§ **Exercise materials**
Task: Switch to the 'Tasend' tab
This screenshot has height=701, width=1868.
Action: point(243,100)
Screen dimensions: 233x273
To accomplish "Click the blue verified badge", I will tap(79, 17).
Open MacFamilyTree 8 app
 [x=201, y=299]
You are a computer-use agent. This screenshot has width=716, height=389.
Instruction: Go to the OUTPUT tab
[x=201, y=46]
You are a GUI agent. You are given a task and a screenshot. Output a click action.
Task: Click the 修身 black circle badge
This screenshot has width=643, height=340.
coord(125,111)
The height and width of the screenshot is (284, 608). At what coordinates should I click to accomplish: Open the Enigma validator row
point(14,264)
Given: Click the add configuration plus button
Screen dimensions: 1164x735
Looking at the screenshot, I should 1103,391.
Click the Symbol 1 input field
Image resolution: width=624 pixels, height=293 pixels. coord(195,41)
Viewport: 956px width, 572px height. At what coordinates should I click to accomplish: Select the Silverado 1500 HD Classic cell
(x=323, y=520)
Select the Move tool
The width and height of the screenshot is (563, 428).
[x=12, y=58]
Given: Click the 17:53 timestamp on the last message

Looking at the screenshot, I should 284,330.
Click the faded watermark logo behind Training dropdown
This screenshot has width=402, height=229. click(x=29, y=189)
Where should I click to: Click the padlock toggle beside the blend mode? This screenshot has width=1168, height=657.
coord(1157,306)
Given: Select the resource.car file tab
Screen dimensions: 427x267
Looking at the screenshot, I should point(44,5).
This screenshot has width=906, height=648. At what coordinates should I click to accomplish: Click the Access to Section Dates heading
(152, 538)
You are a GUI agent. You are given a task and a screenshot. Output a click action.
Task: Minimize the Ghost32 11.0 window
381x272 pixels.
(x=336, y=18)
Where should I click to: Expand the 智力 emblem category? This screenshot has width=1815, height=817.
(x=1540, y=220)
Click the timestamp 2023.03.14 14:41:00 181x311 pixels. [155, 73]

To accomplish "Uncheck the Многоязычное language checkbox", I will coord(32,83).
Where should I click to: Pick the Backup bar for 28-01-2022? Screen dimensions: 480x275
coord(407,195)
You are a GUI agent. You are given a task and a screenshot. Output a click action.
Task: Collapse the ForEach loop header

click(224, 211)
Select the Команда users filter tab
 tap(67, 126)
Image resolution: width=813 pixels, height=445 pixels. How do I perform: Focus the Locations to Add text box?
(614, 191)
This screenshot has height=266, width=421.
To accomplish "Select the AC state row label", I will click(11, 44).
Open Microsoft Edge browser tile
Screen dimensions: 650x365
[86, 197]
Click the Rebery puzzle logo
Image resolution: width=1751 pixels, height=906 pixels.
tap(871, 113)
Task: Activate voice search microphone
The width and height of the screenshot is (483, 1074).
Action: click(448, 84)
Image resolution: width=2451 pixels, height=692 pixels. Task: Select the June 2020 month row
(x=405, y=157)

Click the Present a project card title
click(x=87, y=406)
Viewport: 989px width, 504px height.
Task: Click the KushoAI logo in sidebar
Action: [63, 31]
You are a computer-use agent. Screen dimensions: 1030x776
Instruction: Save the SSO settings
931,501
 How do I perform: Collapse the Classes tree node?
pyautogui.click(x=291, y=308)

§ **Work item**
All of the material above is to be repeated exactly.

§ **Output below**
Task: Switch to the 'Tasend' tab
This screenshot has height=701, width=1868.
Action: point(243,100)
Screen dimensions: 233x273
To accomplish "Click the blue verified badge", I will tap(79, 17).
Open MacFamilyTree 8 app
 [x=201, y=299]
You are a computer-use agent. This screenshot has width=716, height=389.
Instruction: Go to the OUTPUT tab
[x=201, y=46]
You are a GUI agent. You are given a task and a screenshot. Output a click action.
Task: Click the 修身 black circle badge
This screenshot has width=643, height=340.
coord(125,111)
The height and width of the screenshot is (284, 608). At what coordinates should I click to accomplish: Open the Enigma validator row
point(14,264)
Given: Click the add configuration plus button
Screen dimensions: 1164x735
Looking at the screenshot, I should 1103,391.
Click the Symbol 1 input field
Image resolution: width=624 pixels, height=293 pixels. coord(195,41)
Viewport: 956px width, 572px height. At what coordinates should I click to accomplish: Select the Silverado 1500 HD Classic cell
(x=323, y=520)
Select the Move tool
The width and height of the screenshot is (563, 428).
[x=12, y=58]
Given: Click the 17:53 timestamp on the last message

Looking at the screenshot, I should 284,330.
Click the faded watermark logo behind Training dropdown
This screenshot has width=402, height=229. click(x=29, y=189)
Where should I click to: Click the padlock toggle beside the blend mode? This screenshot has width=1168, height=657.
coord(1157,306)
Given: Select the resource.car file tab
Screen dimensions: 427x267
Looking at the screenshot, I should point(44,5).
This screenshot has width=906, height=648. At what coordinates should I click to accomplish: Click the Access to Section Dates heading
(152, 538)
You are a GUI agent. You are given a task and a screenshot. Output a click action.
Task: Minimize the Ghost32 11.0 window
381x272 pixels.
(x=336, y=18)
Where should I click to: Expand the 智力 emblem category? This screenshot has width=1815, height=817.
(x=1540, y=220)
Click the timestamp 2023.03.14 14:41:00 181x311 pixels. [155, 73]

To accomplish "Uncheck the Многоязычное language checkbox", I will coord(32,83).
Where should I click to: Pick the Backup bar for 28-01-2022? Screen dimensions: 480x275
coord(407,195)
You are a GUI agent. You are given a task and a screenshot. Output a click action.
Task: Collapse the ForEach loop header

click(224, 211)
Select the Команда users filter tab
 tap(67, 126)
Image resolution: width=813 pixels, height=445 pixels. How do I perform: Focus the Locations to Add text box?
(614, 191)
This screenshot has height=266, width=421.
To accomplish "Select the AC state row label", I will click(11, 44).
Open Microsoft Edge browser tile
Screen dimensions: 650x365
[86, 197]
Click the Rebery puzzle logo
Image resolution: width=1751 pixels, height=906 pixels.
tap(871, 113)
Task: Activate voice search microphone
The width and height of the screenshot is (483, 1074).
Action: click(448, 84)
Image resolution: width=2451 pixels, height=692 pixels. Task: Select the June 2020 month row
(x=405, y=157)

Click the Present a project card title
click(x=87, y=406)
Viewport: 989px width, 504px height.
Task: Click the KushoAI logo in sidebar
Action: [63, 31]
You are a computer-use agent. Screen dimensions: 1030x776
Instruction: Save the SSO settings
931,501
 How do I perform: Collapse the Classes tree node?
pyautogui.click(x=291, y=308)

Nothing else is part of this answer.